■ The problem ■
From the listing that follows, output everything exactly except the pictures.

■ Extracted entries ■
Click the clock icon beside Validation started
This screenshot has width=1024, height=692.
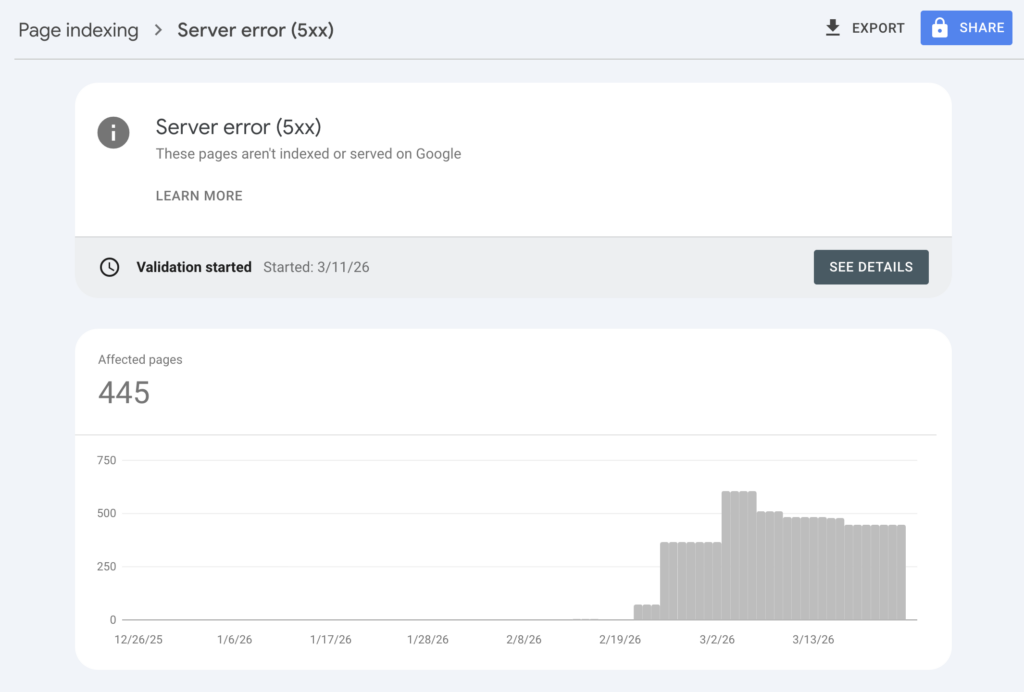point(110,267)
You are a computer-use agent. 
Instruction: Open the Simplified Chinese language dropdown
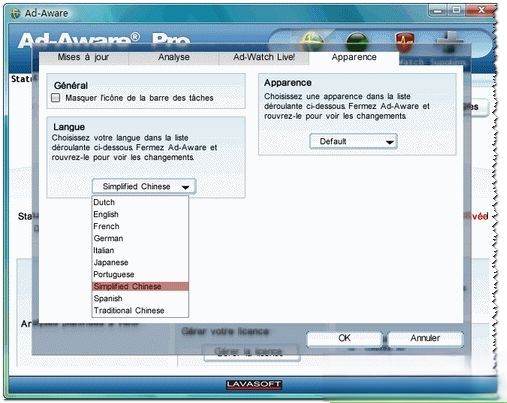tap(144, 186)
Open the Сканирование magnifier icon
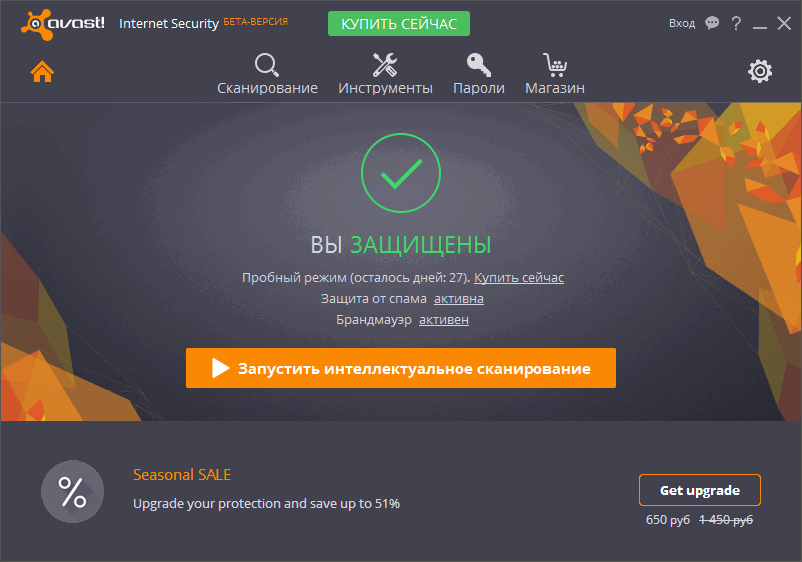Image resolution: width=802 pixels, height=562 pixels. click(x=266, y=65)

■ Output for this task ■
Click the clock icon beside Validation started
This screenshot has width=1024, height=692.
point(110,267)
You are a computer-use agent. 
Instruction: Open the Simplified Chinese language dropdown
tap(144, 186)
Open the Сканирование magnifier icon
Image resolution: width=802 pixels, height=562 pixels. click(x=266, y=65)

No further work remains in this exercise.